Gemayel called on Hizbullah to reconsider its policies in Lebanon, which is in everyone's best interest, to avoid stepping into vacuum.
The Christian official held the cabinet responsible for allowing Hizbullah to “go to far” with its behavior that further involved Lebanon in crises it can't handle.
“Hizbullah has no right to monopolize decisions that affect the Lebanese interests,” Gemayel said in the interview.
The Council of the European Union and the European Commission added on Thursday Hizbullah's military wing officially to the EU's list of entities, groups and persons involved in terrorist acts, as agreed at the Foreign Affairs Council on July 22.
Those on the list are targeted with an asset freeze in the EU. In addition, member states have committed to enhanced police and judicial cooperation in related inquiries and proceedings, it announced in a statement.

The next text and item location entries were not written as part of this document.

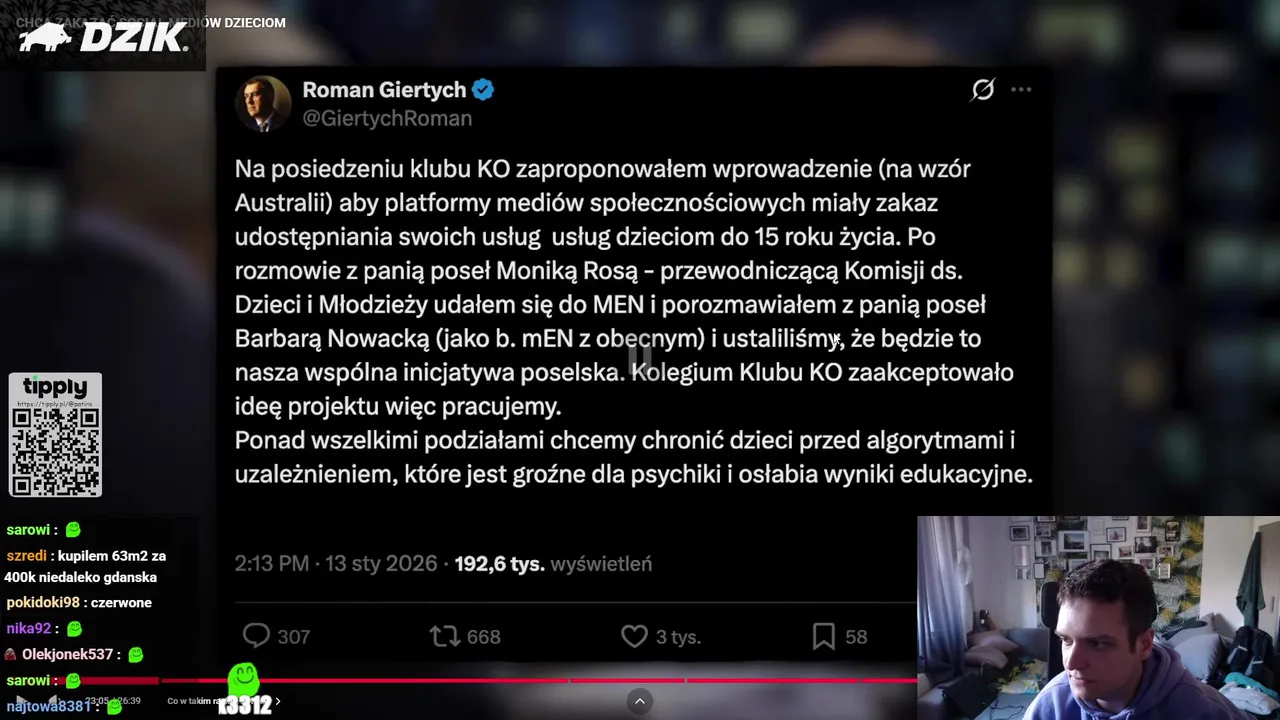Screen dimensions: 1280x720
Task: Click the blue verified badge
Action: click(483, 90)
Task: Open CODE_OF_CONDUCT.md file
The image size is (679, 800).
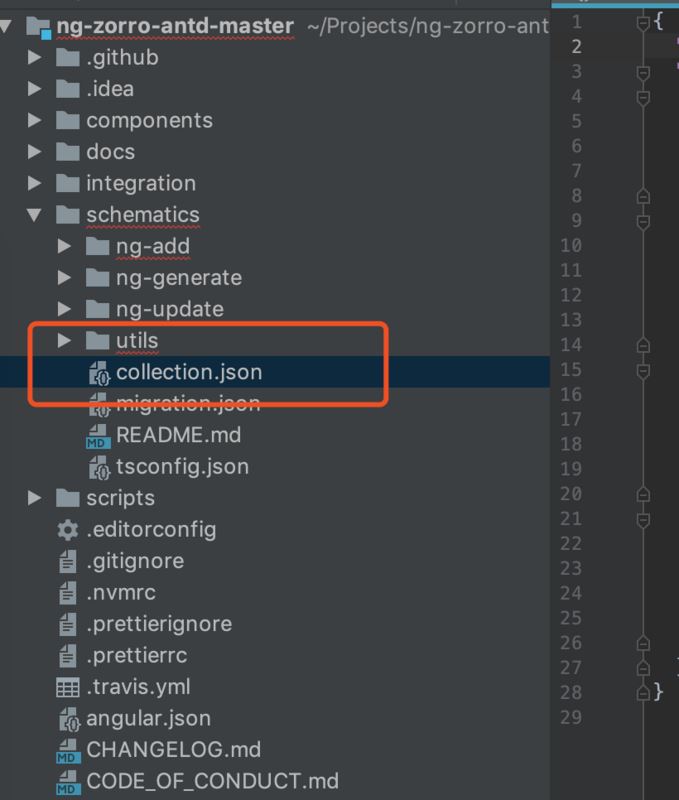Action: coord(212,781)
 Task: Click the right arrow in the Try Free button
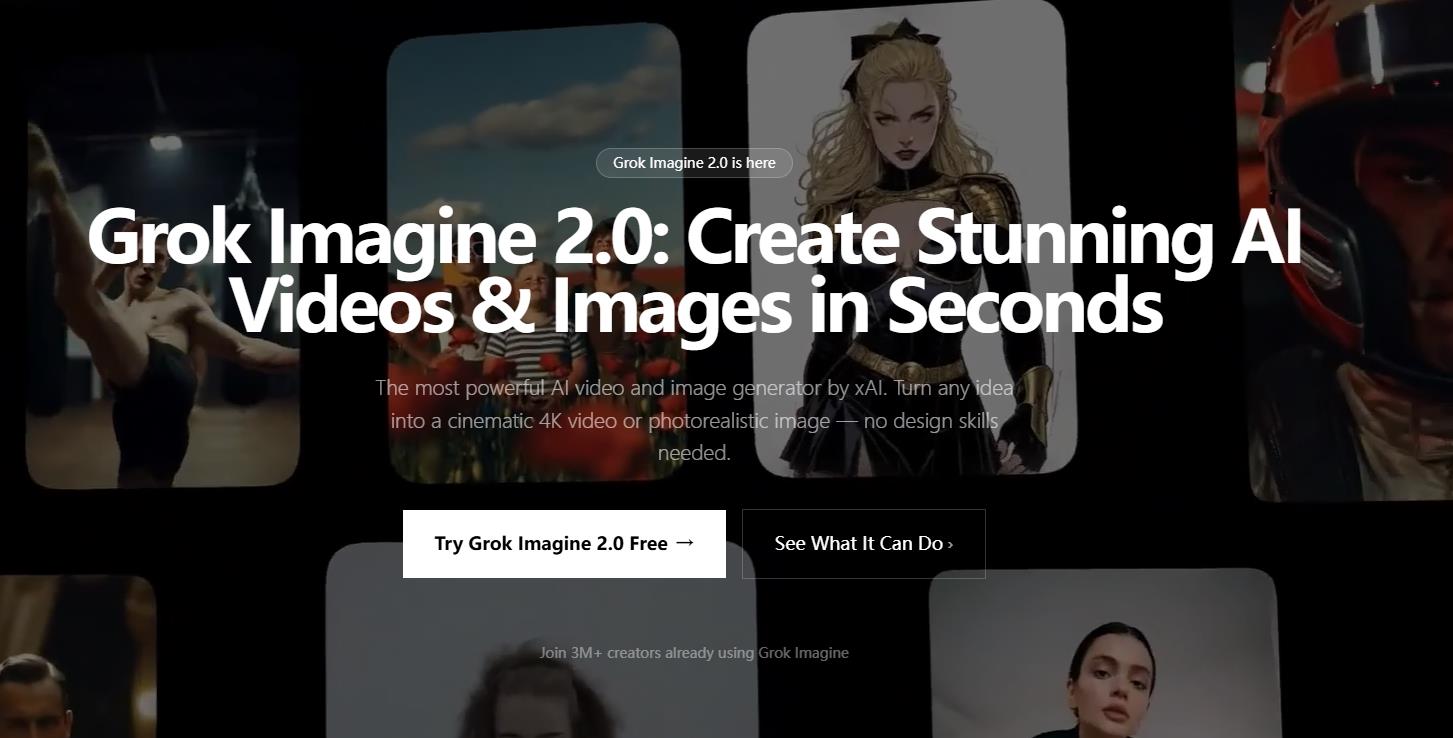(x=685, y=543)
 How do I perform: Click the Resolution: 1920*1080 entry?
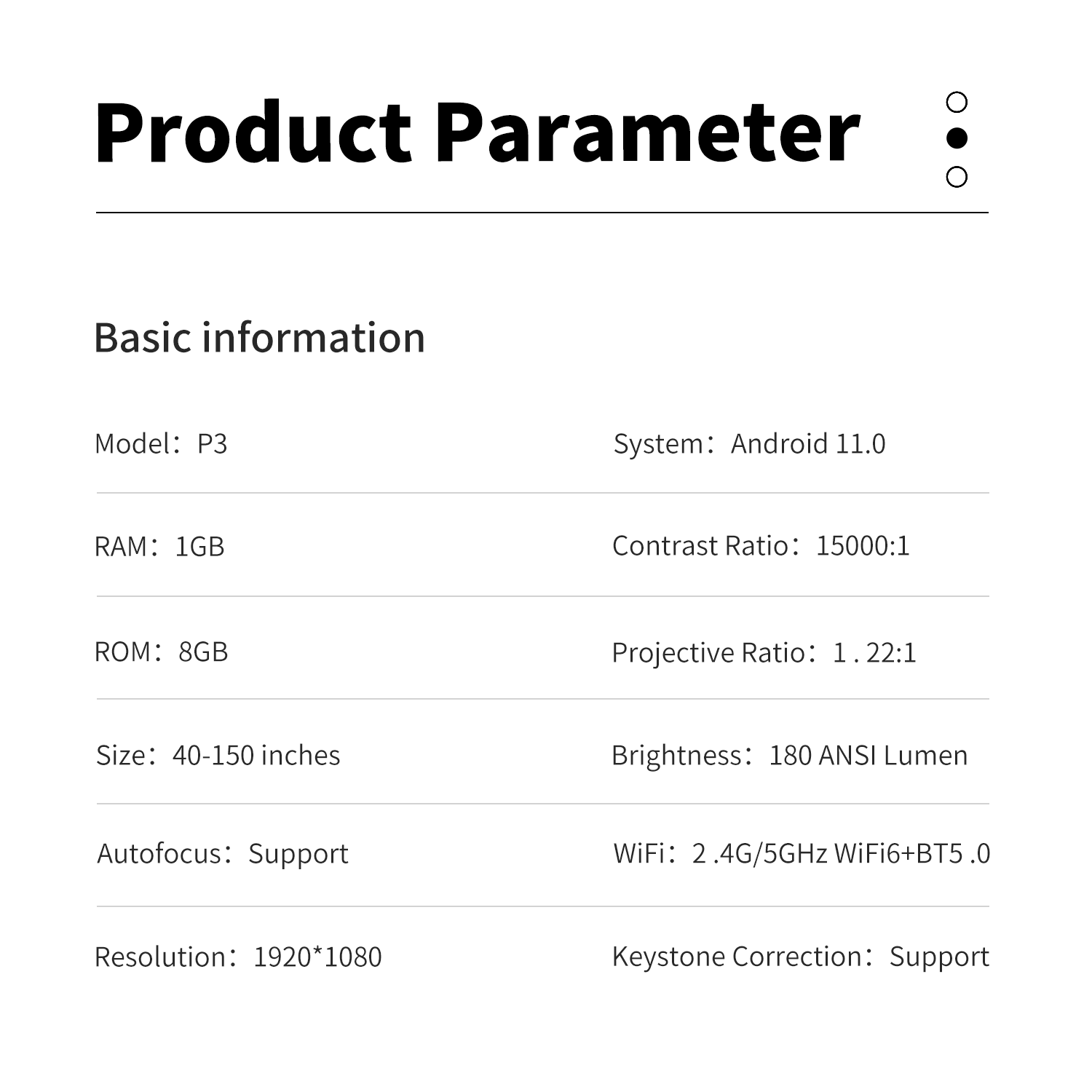238,957
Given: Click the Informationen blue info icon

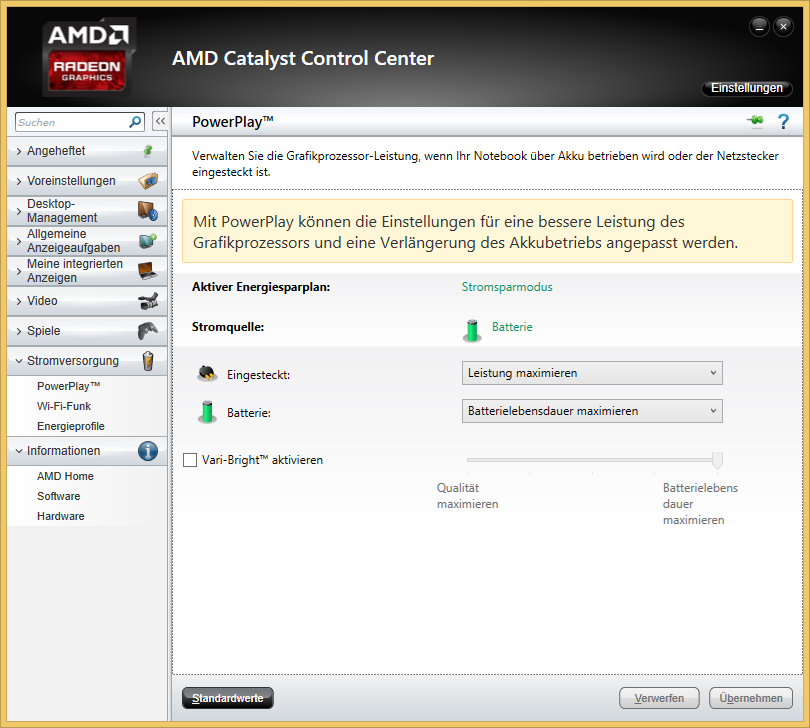Looking at the screenshot, I should pyautogui.click(x=147, y=451).
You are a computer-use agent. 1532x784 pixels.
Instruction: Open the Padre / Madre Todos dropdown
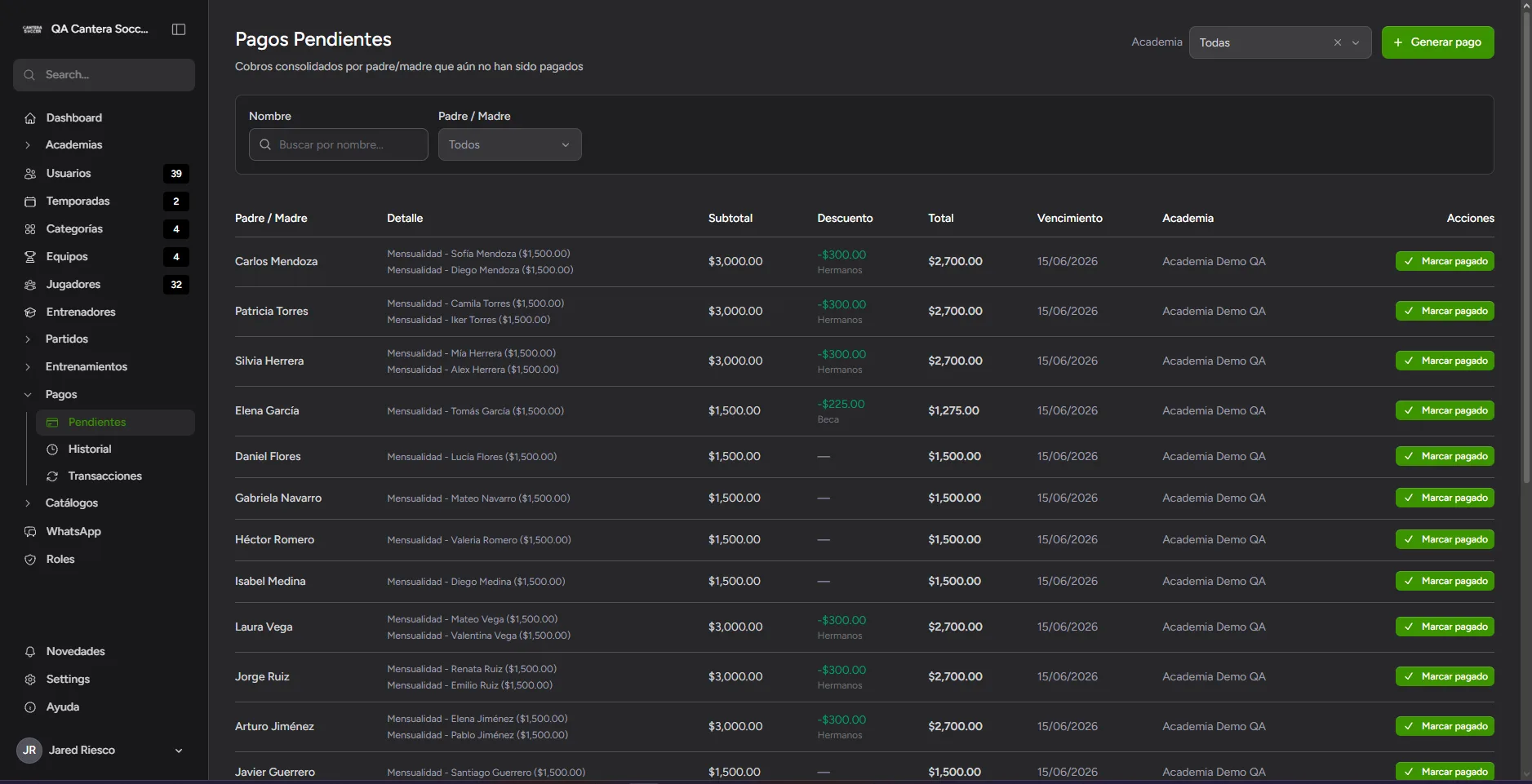(x=509, y=144)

The decision brings the number of groups and entities subject to these restrictions to 26, while 11 persons remain on the list.
“Hizbullah must act responsibly and not always blame Israel for everything,” Gemayel said.
The official called on political foes to abide by the Baabda declaration in order to end vacuum in public institutions.
He called on the political foes to resume the national dialogue and to commit to it.
In June 2012, a national dialogue session approved the Baabda Declaration that demands that Lebanon disassociate itself from regional conflicts.
Gemayel described the Lebanese state as a “victim,” urging the Lebanese to work together to defend Lebanon.
Concerning the dispute over the extension of Army chief General Jean Qahwaji, Gemayel said the post shouldn't remain vacant.
Media reports said that the rival parties agreed on a draft-law includes the postponement of Qahwaji's retirement for six renewable months.
Qahwaji turns 60 in September, the age of retirement for army commanders.
However, Free Patriotic Movement leader MP Michel Aoun accused on Thursday some officials of seeking to extend the term of the army chief while keeping other top posts in the administration vacant, warning his bloc would challenge the extension.